- Requirements: Reproduce every line of the material below, requests included, shifting each coordinate in the answers by -113, and omit the pictures.

※

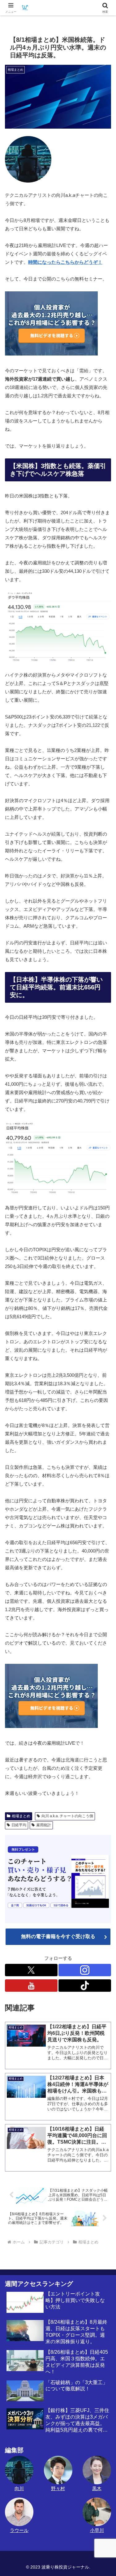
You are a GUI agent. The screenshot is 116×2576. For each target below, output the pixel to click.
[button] (103, 1445)
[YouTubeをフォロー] (31, 1985)
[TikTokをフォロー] (84, 1985)
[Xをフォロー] (31, 1970)
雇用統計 (43, 1825)
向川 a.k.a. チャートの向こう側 (67, 1816)
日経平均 (18, 1825)
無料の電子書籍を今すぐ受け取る (58, 1936)
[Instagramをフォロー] (84, 1970)
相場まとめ (21, 1816)
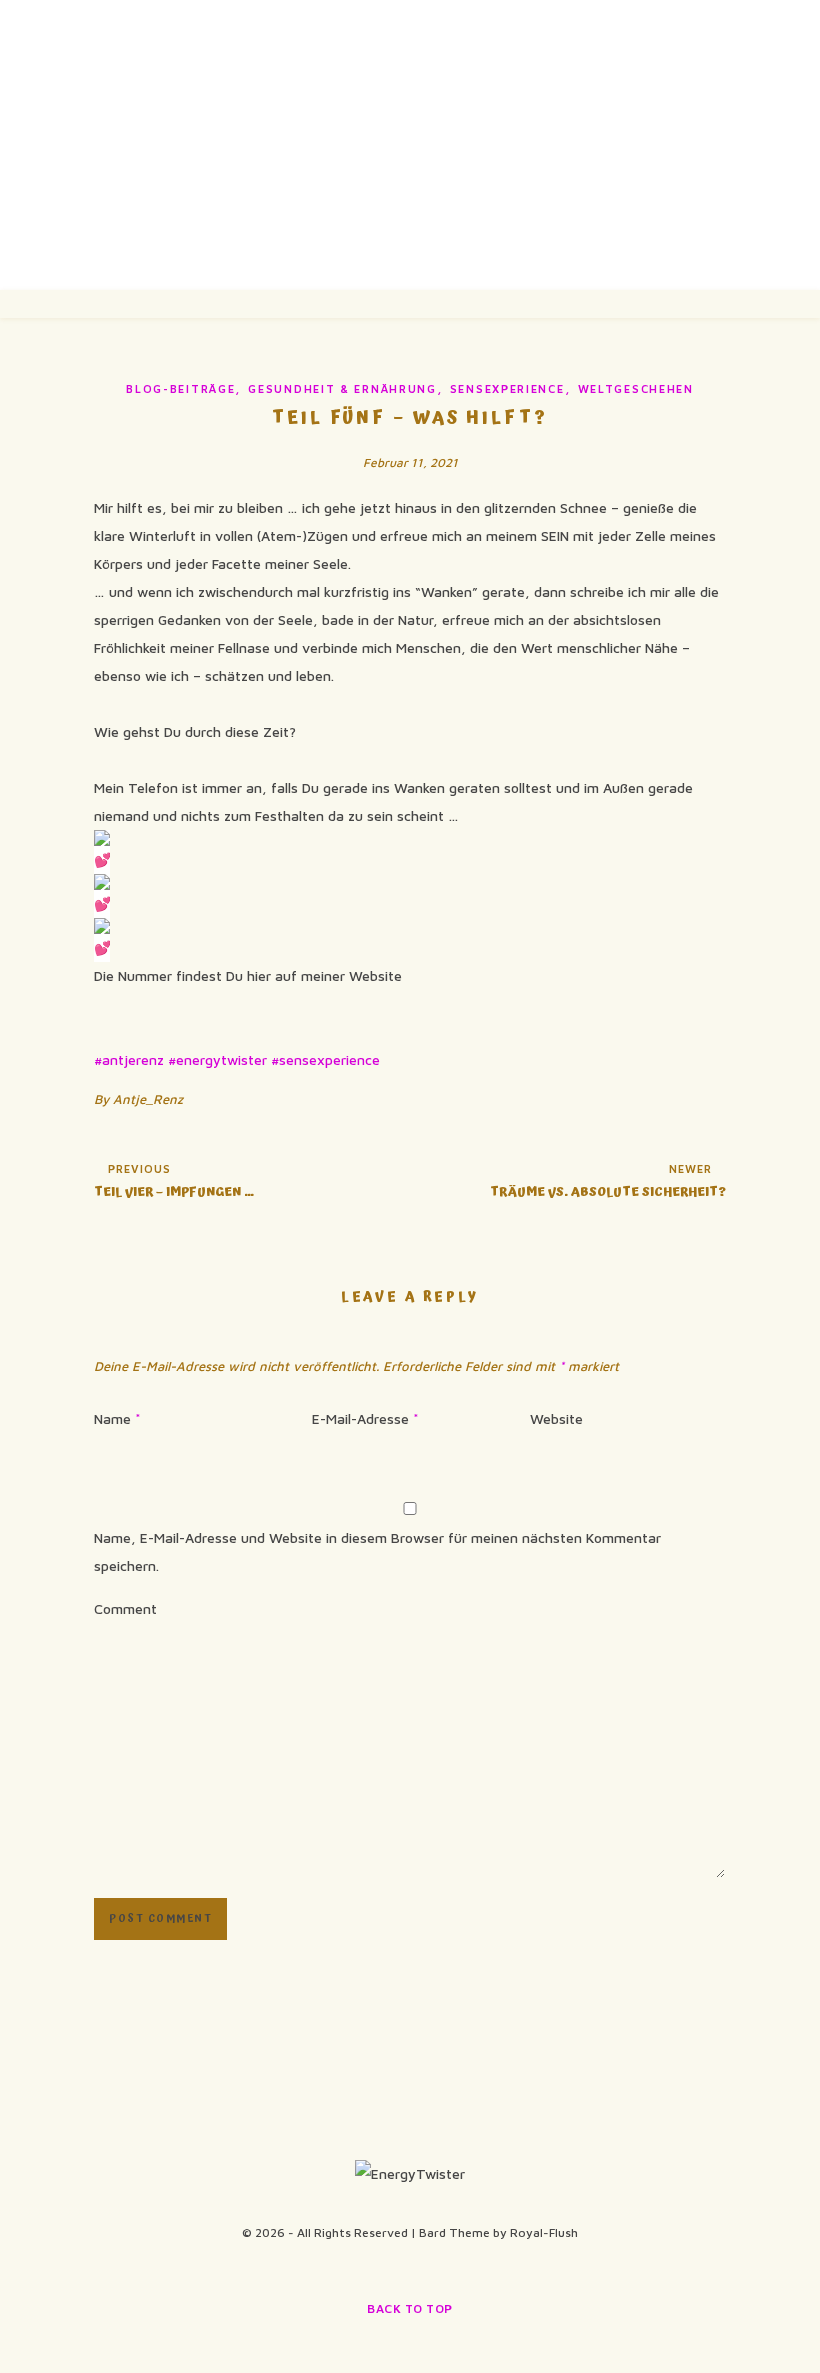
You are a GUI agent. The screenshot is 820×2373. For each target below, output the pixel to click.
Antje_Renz (148, 1099)
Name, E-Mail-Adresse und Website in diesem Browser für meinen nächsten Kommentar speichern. (377, 1551)
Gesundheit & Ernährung (342, 388)
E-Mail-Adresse (365, 1418)
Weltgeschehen (636, 388)
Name (117, 1418)
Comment (125, 1608)
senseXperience (507, 388)
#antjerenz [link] (129, 1059)
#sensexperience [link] (325, 1059)
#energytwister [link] (217, 1059)
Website (556, 1418)
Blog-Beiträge (180, 388)
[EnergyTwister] (410, 145)
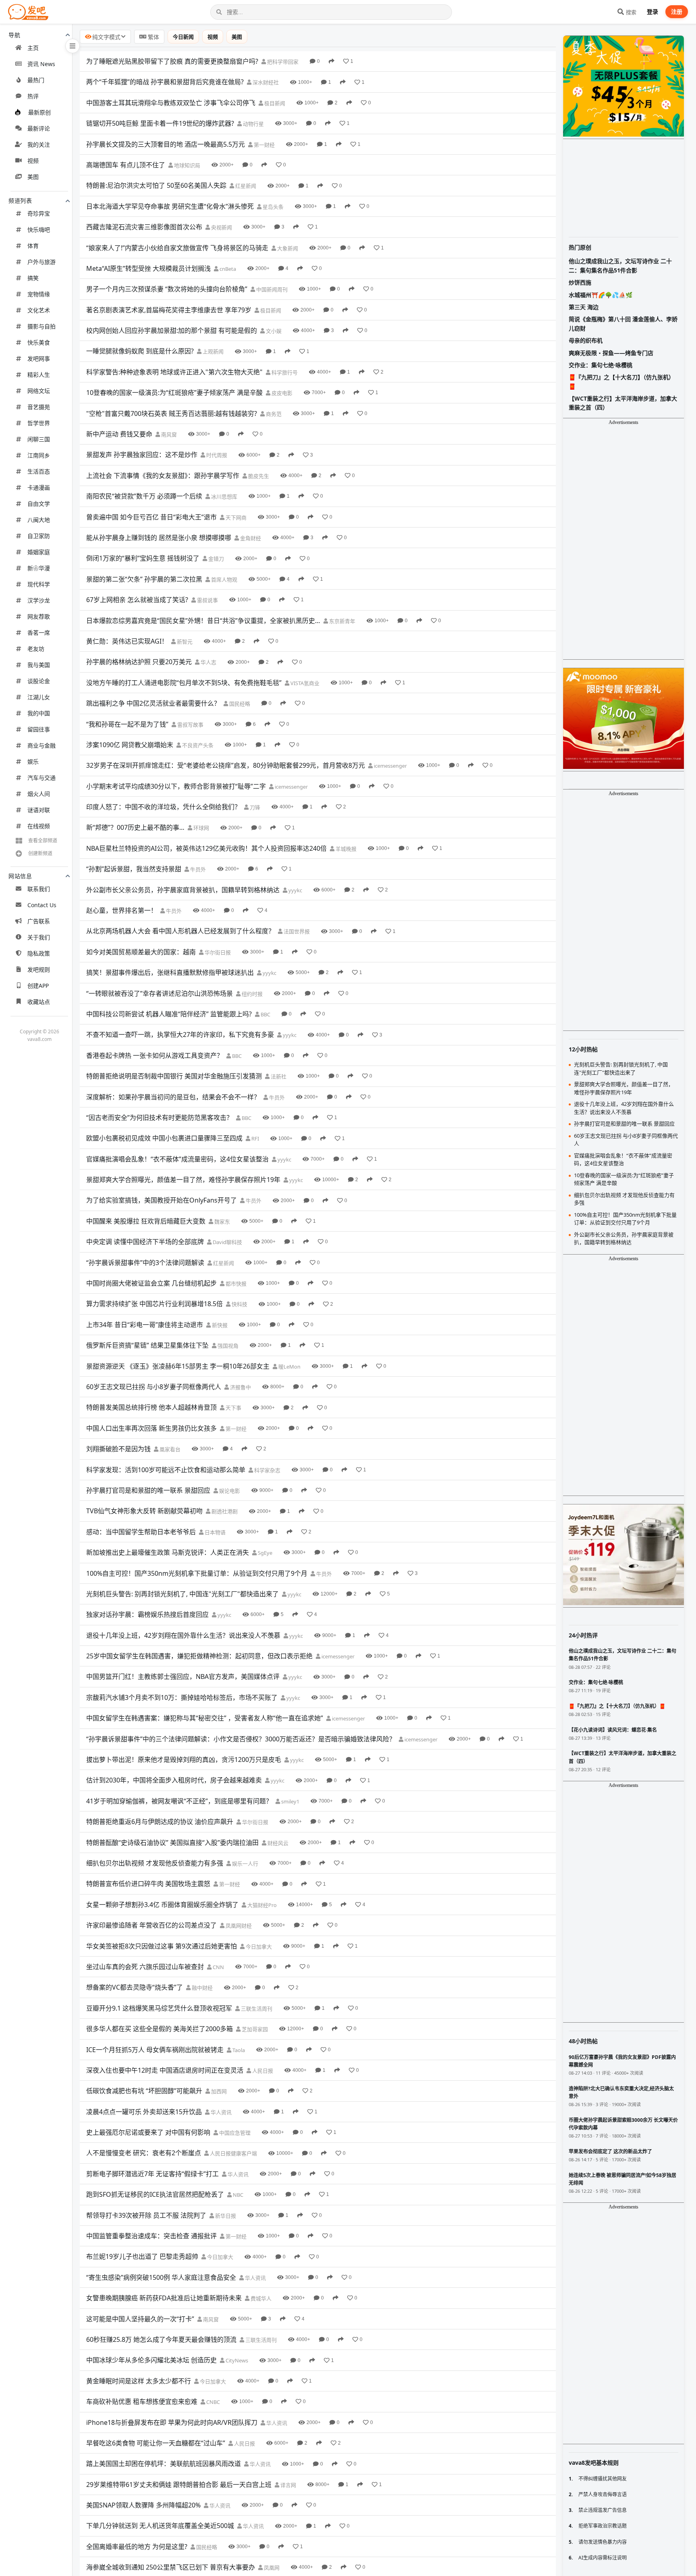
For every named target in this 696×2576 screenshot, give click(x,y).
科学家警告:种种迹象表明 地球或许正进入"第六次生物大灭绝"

※

- Full solution:
You are a GUI agent. The screenshot is 116×2576. For each target below, output the pixel to click.
[button] (-10, 1332)
[YouTubeをフォロー] (-82, 1872)
[TikTokをフォロー] (-29, 1872)
[Xをフォロー] (-82, 1857)
雇用統計 (-70, 1712)
向川 a.k.a. チャートの向こう側 (-46, 1703)
日経平均 (-95, 1712)
無料の電子書籍を今すぐ受け取る (-55, 1823)
[Instagramをフォロー] (-29, 1857)
相場まとめ (-92, 1703)
You are a GUI agent. The screenshot is 820×2373. For each target below, output the pixel to click.
Antje_Renz (35, 986)
Name, E-Mail-Adresse und Website in diesem Browser für meinen nächsten Kommentar speichern. (264, 1438)
Gesundheit & Ernährung (229, 275)
E-Mail-Adresse (252, 1305)
Weltgeschehen (523, 275)
Name (4, 1305)
Comment (12, 1495)
senseXperience (394, 275)
#antjerenz [link] (16, 946)
#sensexperience [link] (212, 946)
#energytwister [link] (104, 946)
Website (443, 1305)
Blog-Beiträge (67, 275)
[EnergyTwister] (297, 32)
For every named target in this 696×2576 screenshot, give click(x,y).
科学家警告:种种迹象表明 地球或许正进入"第六次生物大灭绝"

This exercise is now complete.